Sa mère, Nay, estime que son fils n’apprend pas assez et ne comprend qu’une partie des leçons en ligne. « Beaucoup d’enfants ne font que copier et ont perdu tout intérêt pour les études. Je suis instruite et capable de suivre les progrès de mon fils, mais 90% des parents migrants ne sont pas instruits et ne peuvent pas aider leurs enfants à faire leurs devoirs », déclare Nay par courriel.
L’apprentissage des enfants pendant la COVID
Les parents et les soignants ont été les intervenants de première ligne pour les soins et l’apprentissage de leurs enfants pendant la pandémie. Alors que certains parents sont tout à fait capables de soutenir leurs enfants, d’autres sont incapables d’enseigner à leurs enfants pour une multitude de raisons, y compris leur propre niveau d’éducation.

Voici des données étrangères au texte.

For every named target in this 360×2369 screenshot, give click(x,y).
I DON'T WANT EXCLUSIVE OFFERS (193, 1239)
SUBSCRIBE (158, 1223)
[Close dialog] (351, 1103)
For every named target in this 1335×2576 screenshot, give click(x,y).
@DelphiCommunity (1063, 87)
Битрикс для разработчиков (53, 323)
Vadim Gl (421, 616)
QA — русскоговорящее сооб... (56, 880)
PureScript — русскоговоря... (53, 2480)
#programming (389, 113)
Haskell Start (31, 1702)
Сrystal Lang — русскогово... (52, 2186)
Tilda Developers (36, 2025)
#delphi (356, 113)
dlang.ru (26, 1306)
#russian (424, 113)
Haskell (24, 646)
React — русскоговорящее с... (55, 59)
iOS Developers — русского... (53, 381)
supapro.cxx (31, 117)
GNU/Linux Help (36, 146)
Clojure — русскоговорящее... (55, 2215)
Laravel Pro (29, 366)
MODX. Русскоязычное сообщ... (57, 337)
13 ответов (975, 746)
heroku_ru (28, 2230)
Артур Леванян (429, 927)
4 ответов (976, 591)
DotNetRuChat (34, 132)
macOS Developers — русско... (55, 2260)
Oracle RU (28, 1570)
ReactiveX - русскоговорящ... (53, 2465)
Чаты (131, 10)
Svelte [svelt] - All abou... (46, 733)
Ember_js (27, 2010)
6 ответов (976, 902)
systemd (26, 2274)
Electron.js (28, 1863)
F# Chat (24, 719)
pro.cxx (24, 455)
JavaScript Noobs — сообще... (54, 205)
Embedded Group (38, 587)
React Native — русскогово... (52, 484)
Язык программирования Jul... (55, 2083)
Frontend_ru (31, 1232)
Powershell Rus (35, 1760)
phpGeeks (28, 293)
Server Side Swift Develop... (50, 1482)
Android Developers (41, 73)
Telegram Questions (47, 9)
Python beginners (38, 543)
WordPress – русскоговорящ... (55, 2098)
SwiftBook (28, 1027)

N. Chefchaouni déclare : « Il est très important de faire participer les soignants, les parents et la communauté, car l’apprentissage ne se fait pas seulement dans les écoles. Jamais auparavant, dans une situation d’urgence, nous n’avons autant mis l’accent sur les parents. Cette pandémie a entraîné des niveaux accrus d’anxiété et de stress dans les foyers. Les enfants sont comme une éponge et ils absorbent tout. Nous encourageons les parents à soutenir l’apprentissage de leurs enfants de manière ludique car le bien-être et la continuité de l’apprentissage vont de pair. »
Risque d’abandon définitif
Avec la crise actuelle de la COVID-19, des millions d’enfants touchés par la fermeture des écoles risquent désormais d’abandonner le système éducatif, selon l’UNICEF.
« Nous devons nous assurer que la motivation et le soutien des parents et de la communauté au sens large sont présents pour éviter que davantage d’enfants abandonnent définitivement l’école parce qu’ils ne peuvent pas se débrouiller seuls lorsque les écoles rouvrent » explique N. Chefchaouni.
Les enfants du primaire ont besoin de plus de soutien
Les enfants de l’école primaire ont besoin de plus de soutien dans l’étude de la part des parents et des enseignants, contrairement aux enfants de l’école secondaire, qui peuvent être capables d’étudier par eux-mêmes.
Rena Vaja, de Victorias dans la province de Negros Occidental aux Philippines, déclare : « Les enfants comprennent mieux les leçons dans une classe en face à face. Avec les modules, ce sont les parents qui étudient. C’est nous qui répondons pendant que les enfants écrivent. Je ne suis même pas diplômée, donc je ne peux pas enseigner comme le professeur. Je lutte entre la patience et la frustration, mais nous persévérons car nous voulons que nos enfants soient éduqués. »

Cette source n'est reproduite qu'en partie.